All the systems I have access to (not necessarily mine). Results are 64-bit, except for the processors that aren't (Exynos 5250, MSM 8974, Pentium 4m)

System notes:
  • 00: Nothingness's system running Fedora 19, official Blender 2.71 binary
  • 01 - 07, 09, 10, 12, 14, 16, 18 : Ubuntu 14.04, official Blender 2.71 binary
  • 08: Mac OS X 10.6.8, official Blender 2.71 binary
  • 11: Debian 8.1, Debian repository 2.72 binary
  • 13: Debian 8.1, official Blender 2.71 binary (ASUS EeeBook X205TA, 64-bit)
  • 15: Debian 8 in chroot running on top of ChromeOS 39.0.2171.96, Debian repository Blender 2.72b binary (Samsung Chromebook)
  • 17: Debian 8 in chroot running on top of Android 4.3, Debian repository Blender 2.72b binary (Barnes & Noble Nook HD+ running Cyanogenmod 10)
  • 19: Debian 8.1, Debian repository 2.72 binary
  • 20: Debian 7, official Blender 2.71 binary
  • 21: Debian 8 in chroot running on top of Android 4.4, Debian repository Blender 2.72 binary (HTC One M8 running Cyanogenmod 11)
 
Last edited:
Dec 30, 2004
12,553
2
76
AMD's turbo implementation is potentially significantly lacking

I have a filed a support request directly with the Asus engineers to verify it's not just my problem or a BIOS issue with my FX8310

recommend using AmdMsrTweaker to manually set P-state 'P1' (officially Pb1's MSR registers) to Pb0's (P0's) V and FID. For the purpose of 'making sure' we've got the right bench.

For single threaded benchmarking this should enable you to hit the max 4.1ghz while staying within the TDP (ie, avoid throttling).
 

jhu

Lifer
Oct 10, 1999
11,918
9
81
AMD's turbo implementation is potentially significantly lacking

I have a filed a support request directly with the Asus engineers to verify it's not just my problem or a BIOS issue with my FX8310

recommend using AmdMsrTweaker to manually set P-state 'P1' (officially Pb1's MSR registers) to Pb0's (P0's) V and FID. For the purpose of 'making sure' we've got the right bench.

For single threaded benchmarking this should enable you to hit the max 4.1ghz while staying within the TDP (ie, avoid throttling).

Haven't seen any issues with turbo on my FX 8350. 8 threads it runs at 4.1 GHz. 1 thread it runs at 4.2 GHz.
 

greatnoob

Senior member
Jan 6, 2014
968
395
136
Thanks for posting your results, I used Excel to create a line graph based on your data and make it more readable:

 
Dec 30, 2004
12,553
2
76
What do you have in mind?

just games in general.

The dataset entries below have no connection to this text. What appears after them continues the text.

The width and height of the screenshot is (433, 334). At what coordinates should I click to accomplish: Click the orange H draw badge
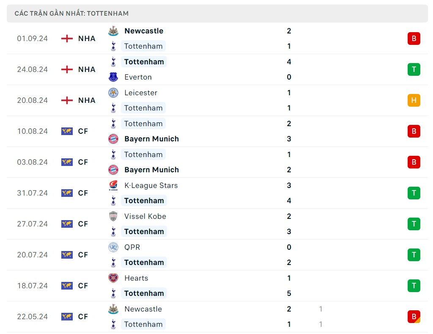414,100
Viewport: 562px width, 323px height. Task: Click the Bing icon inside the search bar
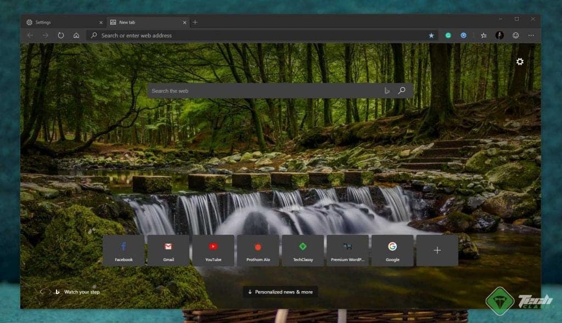(387, 90)
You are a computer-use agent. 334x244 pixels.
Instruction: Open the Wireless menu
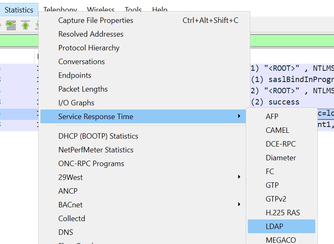[x=100, y=9]
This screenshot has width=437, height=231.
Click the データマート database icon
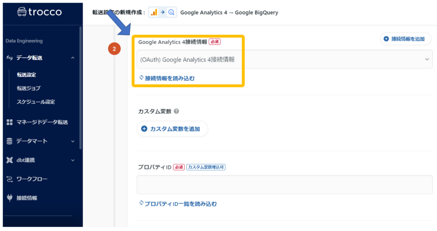[9, 141]
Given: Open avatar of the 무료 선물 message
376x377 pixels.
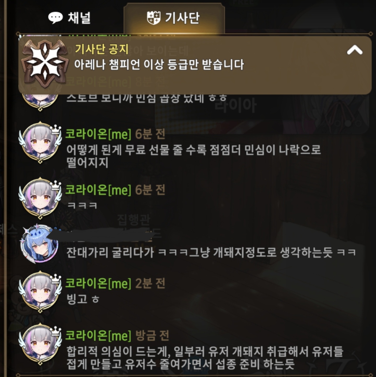Looking at the screenshot, I should coord(40,143).
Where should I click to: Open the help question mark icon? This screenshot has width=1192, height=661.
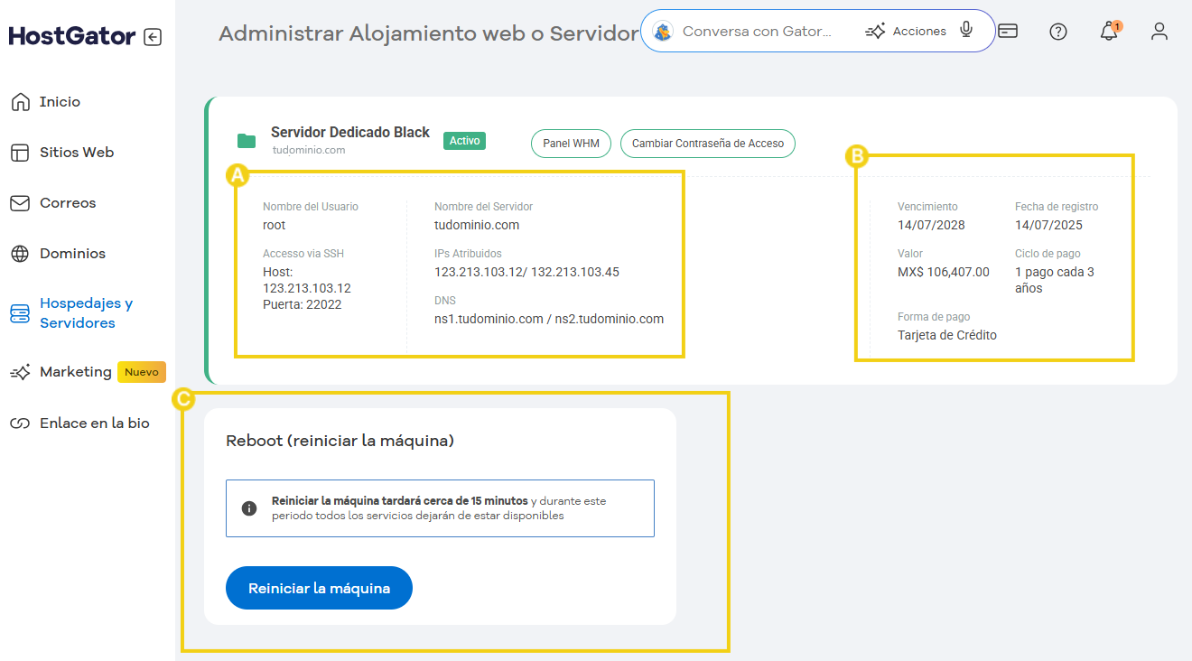[x=1057, y=31]
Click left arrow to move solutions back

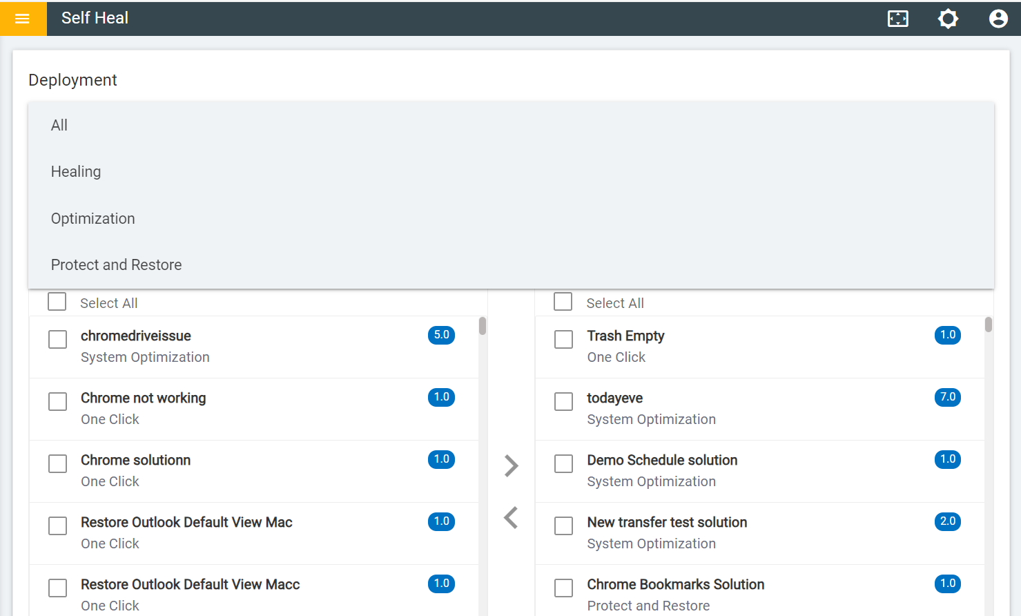coord(511,517)
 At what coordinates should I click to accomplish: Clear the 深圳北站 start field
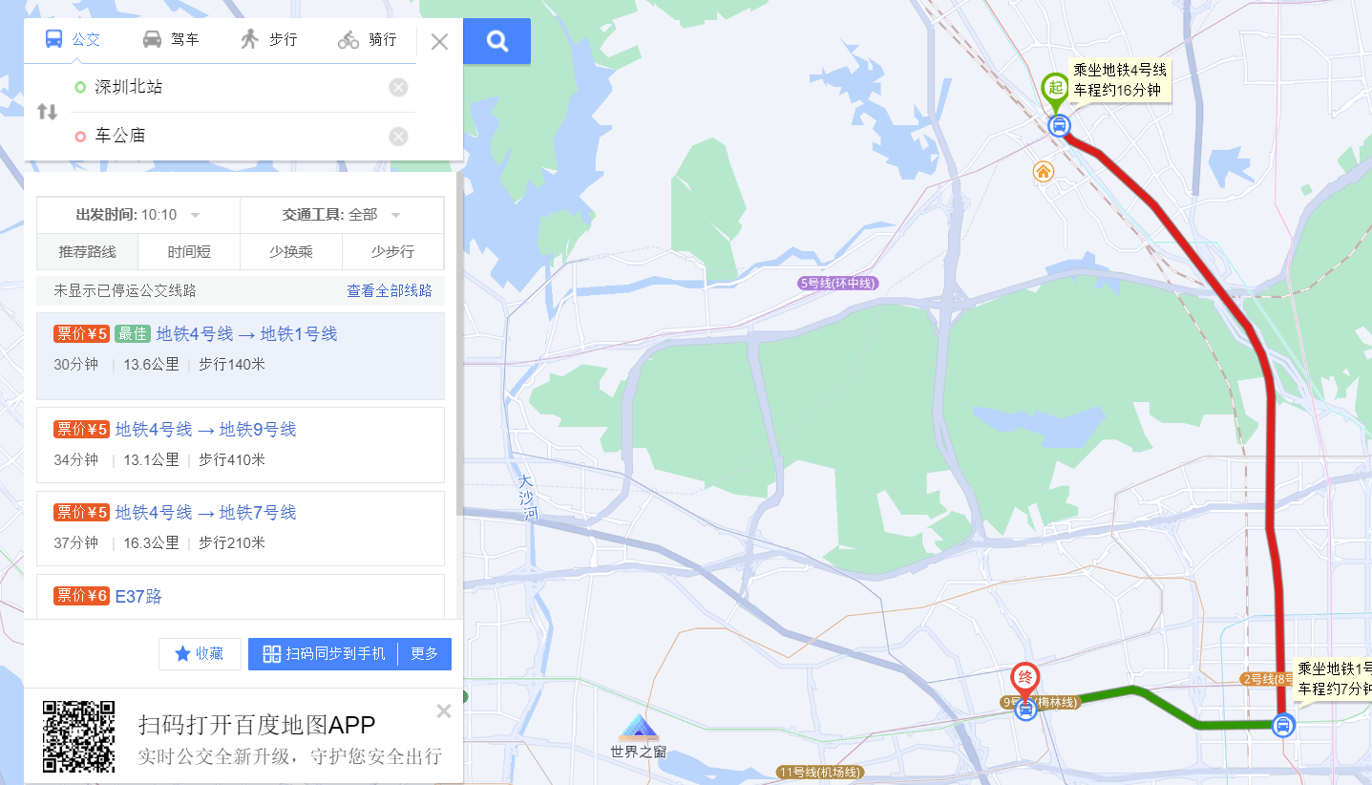point(398,88)
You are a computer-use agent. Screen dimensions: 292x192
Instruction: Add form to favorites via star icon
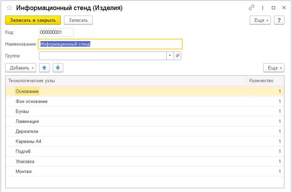[9, 8]
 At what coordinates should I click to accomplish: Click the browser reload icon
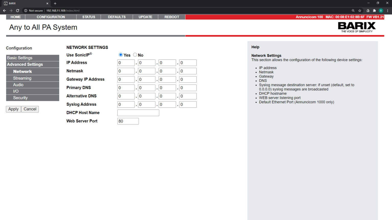coord(18,11)
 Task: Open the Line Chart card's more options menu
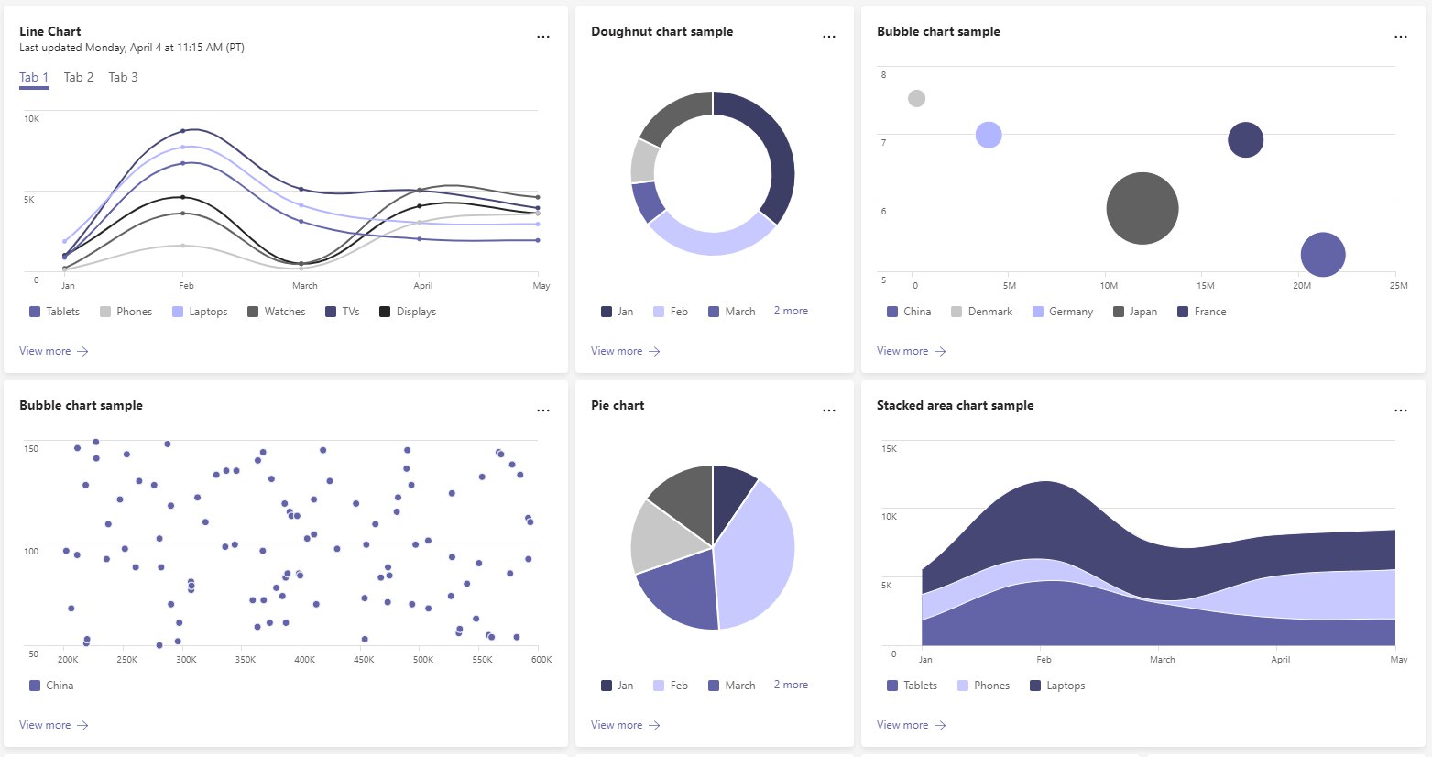543,37
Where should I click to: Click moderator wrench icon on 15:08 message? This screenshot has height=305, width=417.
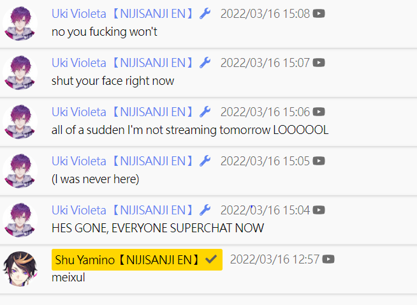pyautogui.click(x=205, y=13)
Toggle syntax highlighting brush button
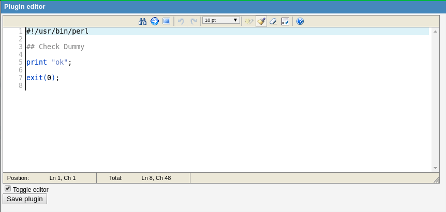The width and height of the screenshot is (446, 212). pos(261,21)
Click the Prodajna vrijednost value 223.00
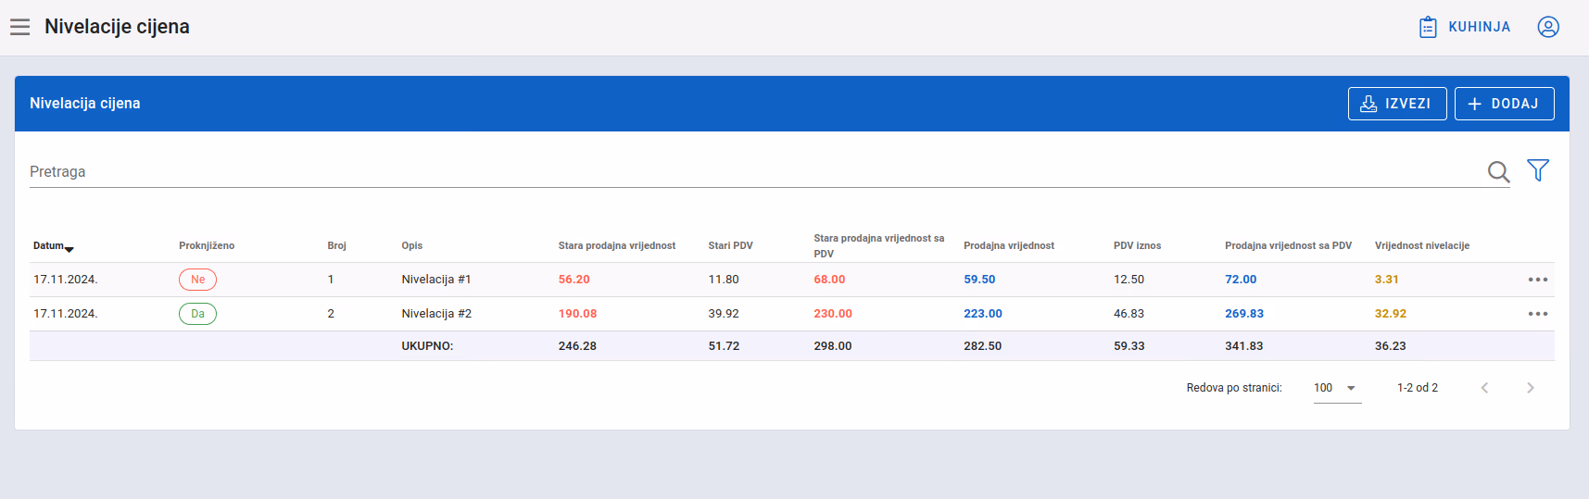 coord(983,314)
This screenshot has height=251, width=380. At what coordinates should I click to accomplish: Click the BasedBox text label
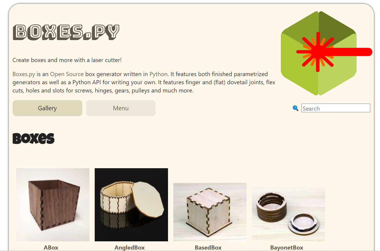pyautogui.click(x=208, y=247)
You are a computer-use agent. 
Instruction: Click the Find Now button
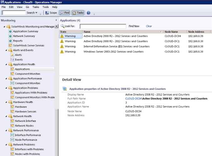pyautogui.click(x=134, y=26)
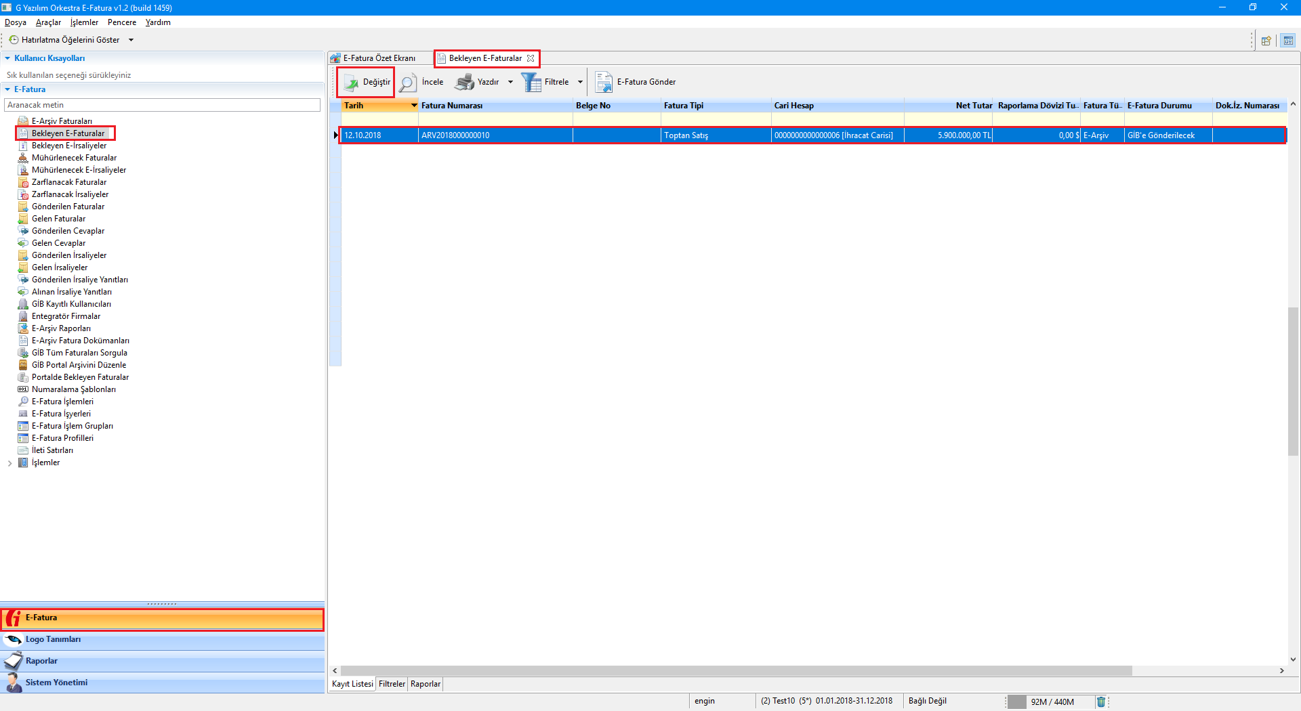Click the Değiştir toolbar icon
The height and width of the screenshot is (711, 1301).
click(351, 83)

There's been a lot of discussion about long-term potential of the FX platform, and my and several others' opinions that some 'funny business' is going on leading to lowest-end i3's performing competitively to the FX-8xxx series in even heavily multithreaded games like Battlefield 4.

My personal opinion is that considering the my FX-8310 gets ~220fps in Handbrake BBB Android mp4 encode and the i3's get ~80fps, that there's some unfair optimization going on in the BF4 engine, and in other games; something along the lines of this where Ars found writing GENUINEINTEL to the CPUID registers of the Via Nano improved performance due to 'unfair' optimizations on behalf of the Intel compiler ignoring existing SIMD instruction support in the processor simply on the basis of whether the processor reads GENUINEINTEL or not.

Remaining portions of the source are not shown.